__The data__

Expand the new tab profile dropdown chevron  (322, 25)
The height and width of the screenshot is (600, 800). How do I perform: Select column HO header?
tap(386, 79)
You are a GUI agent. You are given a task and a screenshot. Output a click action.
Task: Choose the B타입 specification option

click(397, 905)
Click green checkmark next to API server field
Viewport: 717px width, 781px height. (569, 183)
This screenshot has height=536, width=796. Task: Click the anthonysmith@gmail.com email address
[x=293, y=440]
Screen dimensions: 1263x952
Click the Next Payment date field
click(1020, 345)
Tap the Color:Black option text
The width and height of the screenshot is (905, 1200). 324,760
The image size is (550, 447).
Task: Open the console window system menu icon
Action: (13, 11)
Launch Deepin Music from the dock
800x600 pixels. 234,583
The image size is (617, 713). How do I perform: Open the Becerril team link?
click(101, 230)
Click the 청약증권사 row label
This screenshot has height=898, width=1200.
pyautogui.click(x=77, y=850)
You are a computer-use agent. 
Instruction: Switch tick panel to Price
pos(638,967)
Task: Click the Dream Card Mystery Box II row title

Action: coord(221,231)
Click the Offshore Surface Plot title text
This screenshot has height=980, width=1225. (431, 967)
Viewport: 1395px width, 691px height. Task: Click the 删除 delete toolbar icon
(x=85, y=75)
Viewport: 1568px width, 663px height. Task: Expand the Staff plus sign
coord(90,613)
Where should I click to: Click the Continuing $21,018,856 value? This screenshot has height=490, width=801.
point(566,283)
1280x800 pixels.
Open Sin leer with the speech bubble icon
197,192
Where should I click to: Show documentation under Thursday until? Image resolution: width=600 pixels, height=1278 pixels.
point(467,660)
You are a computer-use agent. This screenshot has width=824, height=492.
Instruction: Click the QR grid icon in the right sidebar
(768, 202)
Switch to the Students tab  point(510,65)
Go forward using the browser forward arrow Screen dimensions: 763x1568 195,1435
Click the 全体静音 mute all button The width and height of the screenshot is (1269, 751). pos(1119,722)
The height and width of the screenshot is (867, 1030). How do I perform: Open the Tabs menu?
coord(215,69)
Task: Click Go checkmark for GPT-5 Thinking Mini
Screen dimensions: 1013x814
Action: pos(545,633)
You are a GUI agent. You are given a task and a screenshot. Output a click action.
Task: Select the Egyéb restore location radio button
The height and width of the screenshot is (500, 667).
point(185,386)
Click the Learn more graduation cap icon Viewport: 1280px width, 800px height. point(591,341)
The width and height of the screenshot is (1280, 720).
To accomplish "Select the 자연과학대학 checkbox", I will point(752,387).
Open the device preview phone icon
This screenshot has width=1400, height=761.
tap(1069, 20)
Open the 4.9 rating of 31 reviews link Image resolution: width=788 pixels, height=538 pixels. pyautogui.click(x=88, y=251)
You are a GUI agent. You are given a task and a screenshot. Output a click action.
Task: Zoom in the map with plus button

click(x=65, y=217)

__Aim of the exercise__
What you return must match the data above character for character.

__Exercise output__
Expand the new tab profile dropdown chevron  (322, 25)
The height and width of the screenshot is (600, 800). How do I perform: Select column HO header?
tap(386, 79)
You are a GUI agent. You are given a task and a screenshot. Output a click action.
Task: Choose the B타입 specification option

click(397, 905)
Click green checkmark next to API server field
Viewport: 717px width, 781px height. (569, 183)
This screenshot has height=536, width=796. Task: Click the anthonysmith@gmail.com email address
[x=293, y=440]
Screen dimensions: 1263x952
Click the Next Payment date field
click(1020, 345)
Tap the Color:Black option text
The width and height of the screenshot is (905, 1200). 324,760
The image size is (550, 447).
Task: Open the console window system menu icon
Action: (13, 11)
Launch Deepin Music from the dock
800x600 pixels. 234,583
The image size is (617, 713). How do I perform: Open the Becerril team link?
click(101, 230)
Click the 청약증권사 row label
This screenshot has height=898, width=1200.
pyautogui.click(x=77, y=850)
You are a computer-use agent. 
Instruction: Switch tick panel to Price
pos(638,967)
Task: Click the Dream Card Mystery Box II row title

Action: coord(221,231)
Click the Offshore Surface Plot title text
This screenshot has height=980, width=1225. (431, 967)
Viewport: 1395px width, 691px height. Task: Click the 删除 delete toolbar icon
(x=85, y=75)
Viewport: 1568px width, 663px height. Task: Expand the Staff plus sign
coord(90,613)
Where should I click to: Click the Continuing $21,018,856 value? This screenshot has height=490, width=801.
point(566,283)
1280x800 pixels.
Open Sin leer with the speech bubble icon
197,192
Where should I click to: Show documentation under Thursday until? Image resolution: width=600 pixels, height=1278 pixels.
point(467,660)
You are a computer-use agent. This screenshot has width=824, height=492.
Instruction: Click the QR grid icon in the right sidebar
(768, 202)
Switch to the Students tab  point(510,65)
Go forward using the browser forward arrow Screen dimensions: 763x1568 195,1435
Click the 全体静音 mute all button The width and height of the screenshot is (1269, 751). pos(1119,722)
The height and width of the screenshot is (867, 1030). How do I perform: Open the Tabs menu?
coord(215,69)
Task: Click Go checkmark for GPT-5 Thinking Mini
Screen dimensions: 1013x814
Action: pos(545,633)
You are a GUI agent. You are given a task and a screenshot. Output a click action.
Task: Select the Egyéb restore location radio button
The height and width of the screenshot is (500, 667).
point(185,386)
Click the Learn more graduation cap icon Viewport: 1280px width, 800px height. point(591,341)
The width and height of the screenshot is (1280, 720).
To accomplish "Select the 자연과학대학 checkbox", I will point(752,387).
Open the device preview phone icon
This screenshot has width=1400, height=761.
tap(1069, 20)
Open the 4.9 rating of 31 reviews link Image resolution: width=788 pixels, height=538 pixels. pyautogui.click(x=88, y=251)
You are a GUI agent. You are given a task and a screenshot. Output a click action.
Task: Zoom in the map with plus button

click(x=65, y=217)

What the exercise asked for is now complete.